The 35-50p an hour increase being awarded by Amazon in this present climate of rampant inflation is indeed derisory, and it is always good to see workers stand up to an employer, especially when that employer makes trillions of dollars from its workers’ labour throughout its vast global empire. The paltry pay offer is the final straw for many of those workers.
Amazon employees protesting outside their places of work have long been talking about having to put up with working conditions not far short of Victorian. Workers are doing ten-hour shifts, sometimes back-to-back, with few breaks.
One worker described the grim conditions: “It’s like prison in there. We stand on our feet for ten hours, and are only entitled to two thirty-minute breaks.”
Workers also complain that they daily face threats of official warnings for going to the toilet or stopping momentarily to take a drink of water.
Just last November, the Daily Mirror reported on conditions for Amazon workers and discovered that ambulances had been called to 24 Amazon warehouses nearly 1,000 times since 2018, including 178 visits to Tilbury as a result of tired workers having accidents.
Between 2017 and 2019, there were 49 serious injuries recorded at just the Tilbury warehouse in Essex, with tiredness and dropping to sleep being a contributory factor in most cases.
The militancy that has been demonstrated so far is not company-wide, or even nationwide at the moment, but workers are beginning to stand up, realising also that since Amazon UK is only a small part of the giant Amazon beast, the Amazon workers elsewhere are their workmates.

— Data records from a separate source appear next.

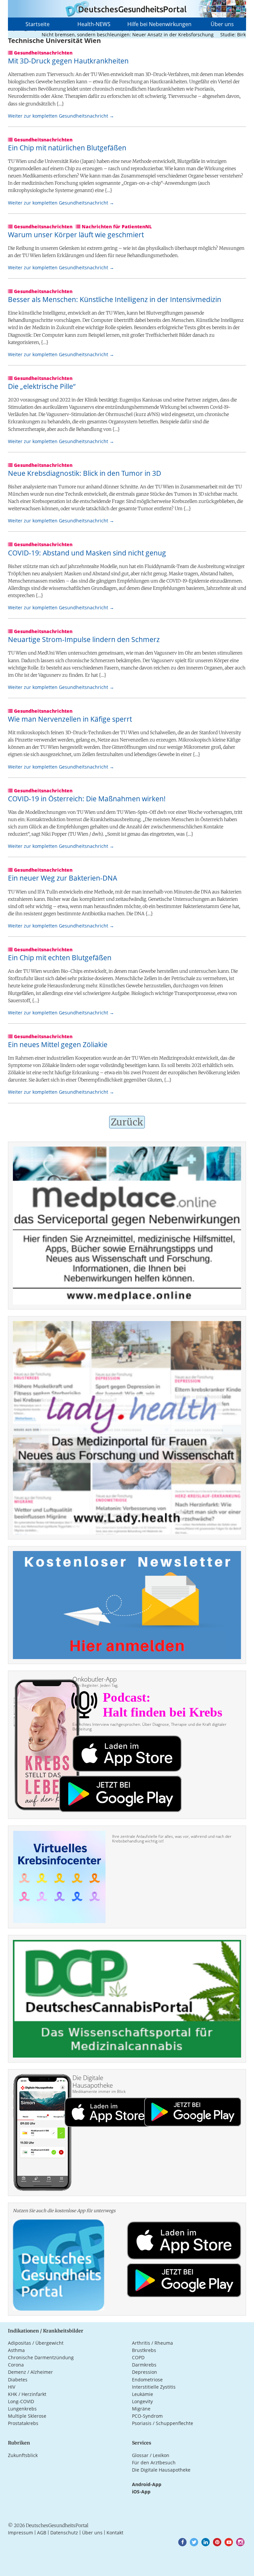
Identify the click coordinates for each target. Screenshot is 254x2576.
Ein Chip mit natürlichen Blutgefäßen (67, 147)
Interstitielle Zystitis (154, 2387)
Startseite (37, 24)
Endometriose (147, 2379)
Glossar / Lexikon (150, 2455)
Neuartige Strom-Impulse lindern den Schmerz (84, 639)
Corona (16, 2365)
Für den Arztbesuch (154, 2462)
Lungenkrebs (22, 2409)
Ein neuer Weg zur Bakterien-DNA (62, 878)
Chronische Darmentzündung (41, 2357)
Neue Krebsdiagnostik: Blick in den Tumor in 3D (84, 473)
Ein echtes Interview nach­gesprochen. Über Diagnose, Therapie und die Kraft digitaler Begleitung (149, 1727)
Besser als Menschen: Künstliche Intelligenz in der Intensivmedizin (114, 299)
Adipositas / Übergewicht (36, 2343)
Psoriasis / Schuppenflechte (162, 2423)
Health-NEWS (93, 24)
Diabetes (17, 2379)
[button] (182, 2542)
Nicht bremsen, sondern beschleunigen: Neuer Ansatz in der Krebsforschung (101, 34)
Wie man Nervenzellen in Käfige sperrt (70, 719)
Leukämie (142, 2394)
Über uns (222, 24)
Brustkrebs (144, 2350)
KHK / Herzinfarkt (27, 2394)
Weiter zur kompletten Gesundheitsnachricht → (61, 116)
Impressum (20, 2532)
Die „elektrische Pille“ (41, 386)
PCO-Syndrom (147, 2416)
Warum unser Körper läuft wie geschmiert (76, 234)
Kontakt (114, 2532)
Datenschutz (64, 2532)
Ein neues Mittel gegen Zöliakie (57, 1044)
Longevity (142, 2401)
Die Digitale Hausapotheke (161, 2470)
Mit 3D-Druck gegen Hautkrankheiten (68, 60)
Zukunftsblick (23, 2455)
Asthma (16, 2350)
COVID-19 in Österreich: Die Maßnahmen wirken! (87, 798)
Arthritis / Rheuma (152, 2343)
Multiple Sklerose (27, 2416)
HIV (11, 2387)
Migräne (141, 2409)
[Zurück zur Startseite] (127, 9)
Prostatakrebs (23, 2423)
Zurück (127, 1122)
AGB (41, 2532)
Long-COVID (21, 2401)
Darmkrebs (144, 2365)
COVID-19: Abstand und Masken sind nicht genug (87, 552)
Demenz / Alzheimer (30, 2372)
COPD (138, 2357)
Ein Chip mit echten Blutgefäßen (59, 957)
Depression (144, 2372)
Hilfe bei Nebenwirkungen (159, 24)
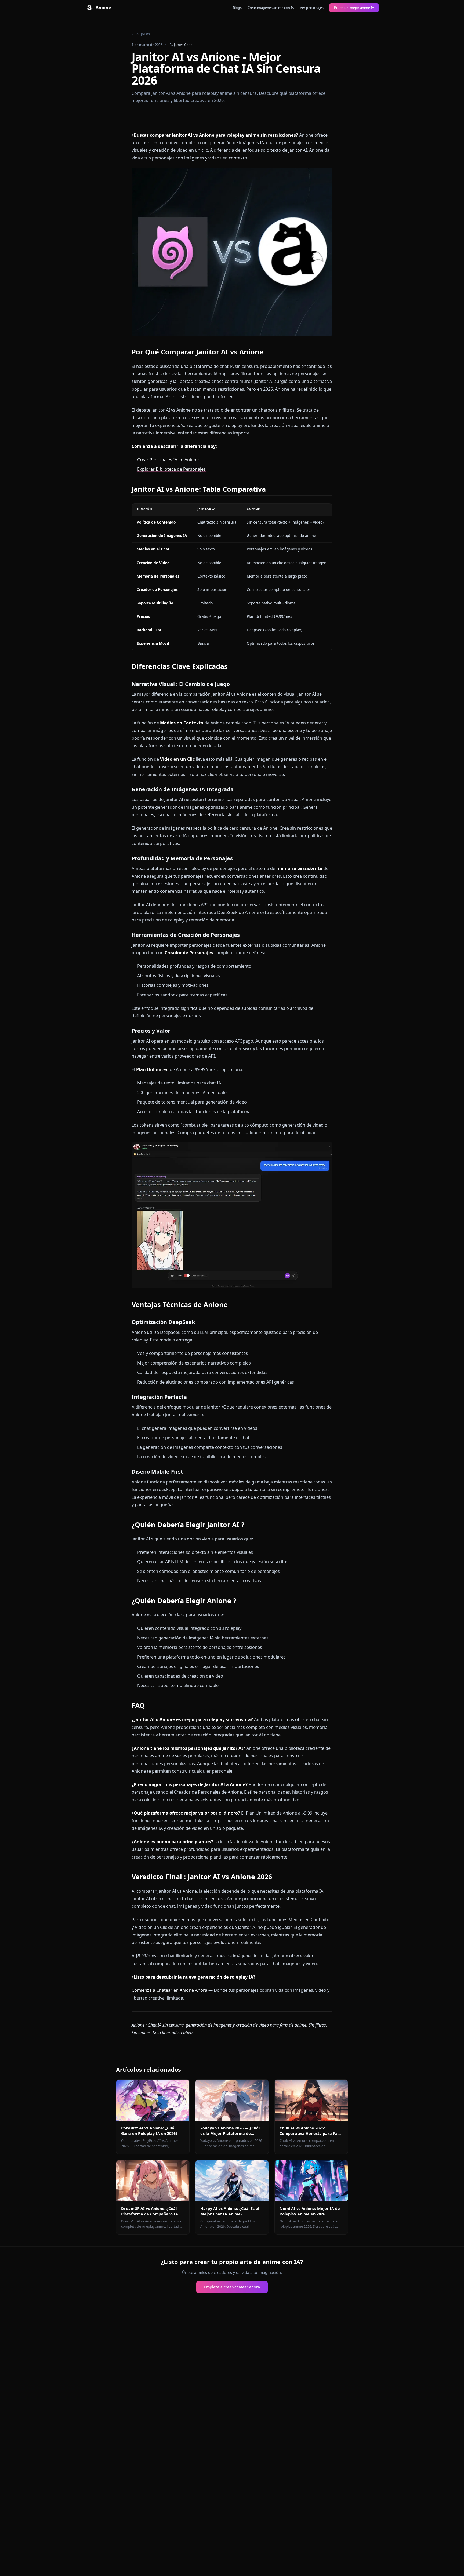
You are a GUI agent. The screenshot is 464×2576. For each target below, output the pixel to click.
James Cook (183, 44)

One unnamed worker outside Tilbury, when asked by a reporter about wider strike action at Amazon across Britain and the world, replied: “If you can afford to do it, do it. We face not just a national problem. Amazon do in each country what they can legally get away with.”

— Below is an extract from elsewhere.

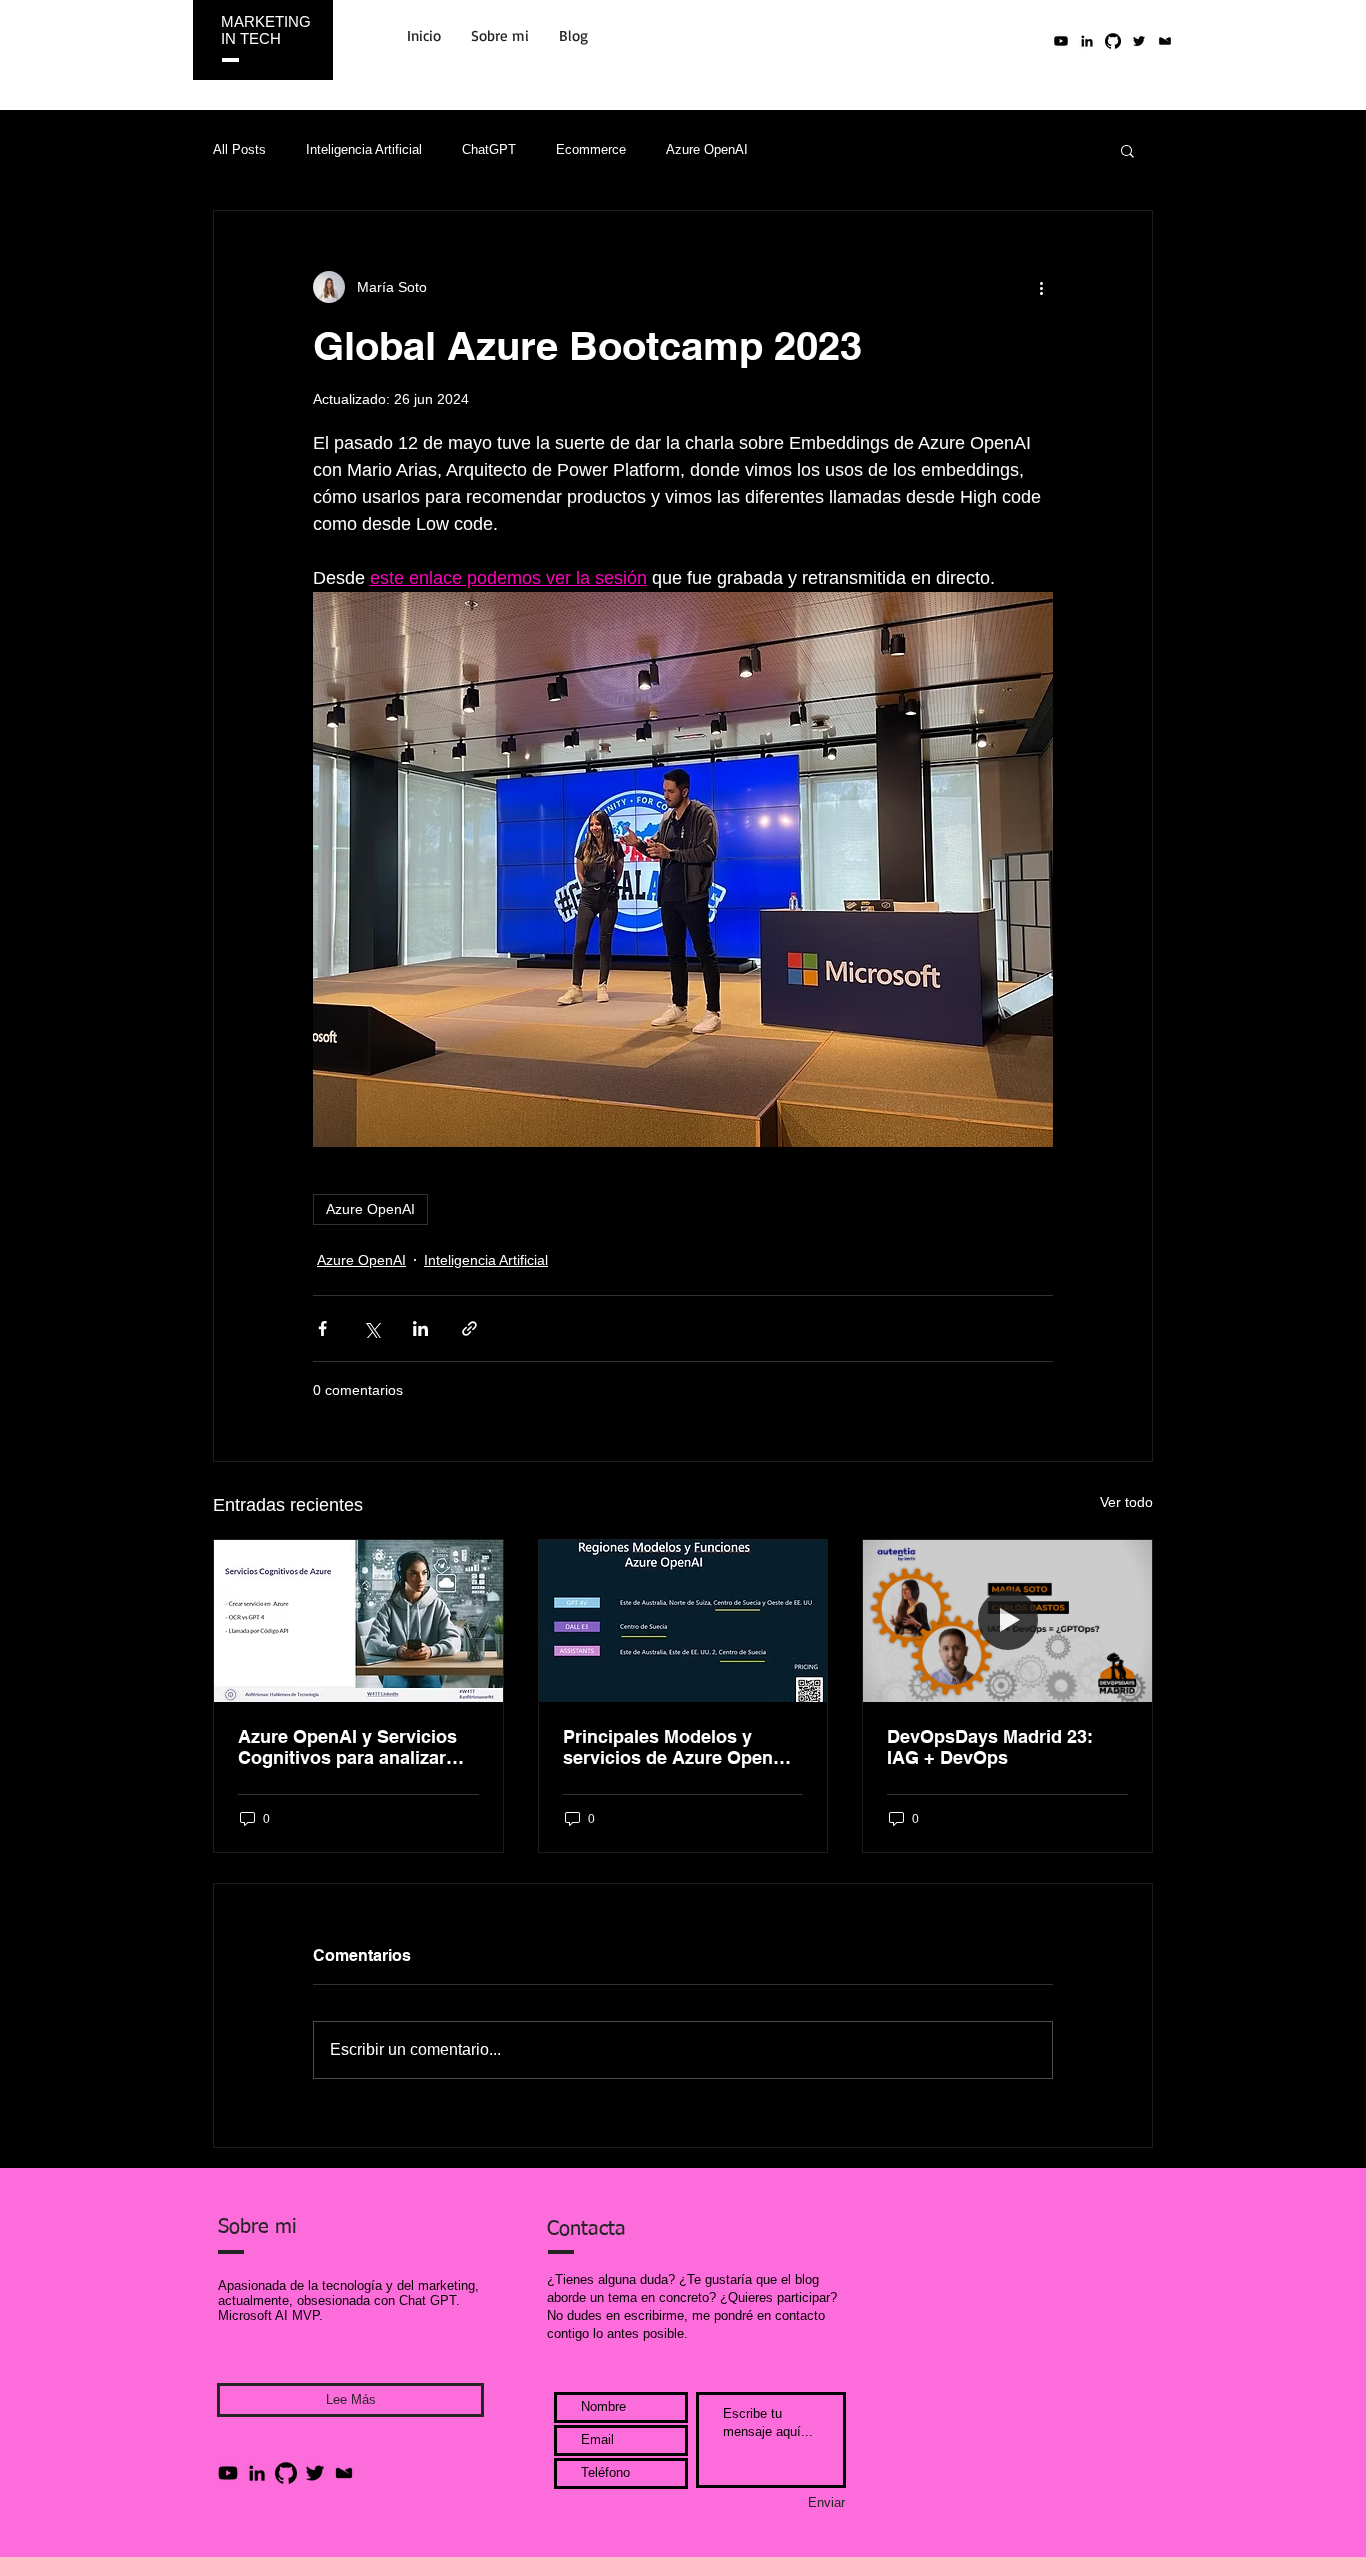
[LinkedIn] (1087, 41)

This shows a dawning understanding of imperialism, and our job is to increase and spread that fledgling understanding. Workers, even when they seem to have lost the militancy they were once famous for, don’t need us to show them how to fight their employers; they pick it up quite quickly.
They will also, perhaps with a little help, learn not to trust the Labour party-led trade unions who fear industrial action as much as any employer, sometimes very much more. The dire economic situation that is about to come crashing down on all our heads will give many workers the basic lesson of fight or go under.
The job of communists is to help workers learn a different lesson: that, while ever the capitalist economic system remains, workers will have to repeat those same economic battles over and over again, whether they win or lose today; that, while imperialism can move capital around the globe favouring first dependent peoples here, then other impoverished peoples over there, there can be no peace and we are all turned into competitors against one other.
Imperialism must be destroyed, and the anarchy of privately-owned production must end, so that we, the working class in power, can plan mass-owned production to give the necessities of life to all without waste, and those necessities will come from the inclusive and valued labour of all.
Looking just at Britain for the moment, we see that Amazon UK Services, the group that runs the Amazon warehouses in Britain, had its entire corporation tax bill wiped out last year by a government tax break aimed at encouraging investment in Britain. The company’s revenue in that same period rose more than £1bn to £6.1bn, with profits of £204m, up 59 percent on the year before.
Accounts for its other British operations are well hidden, but just the cost of an Amazon Prime subscription in Britain has gone up from £7.99 to £8.99, a 12.5 percent increase on top of whatever fantastic sum the annual profit of Prime sits at. We can only try to imagine the staggering wealth that this company globally accumulates into its vaults while workers struggle and starve for want of the huge array of goods that are denied them.
Amazon workers are taking their first steps in responding to the class war that is being constantly waged against them. Other workers who seemed pliant and cowed only yesterday will surely join them soon.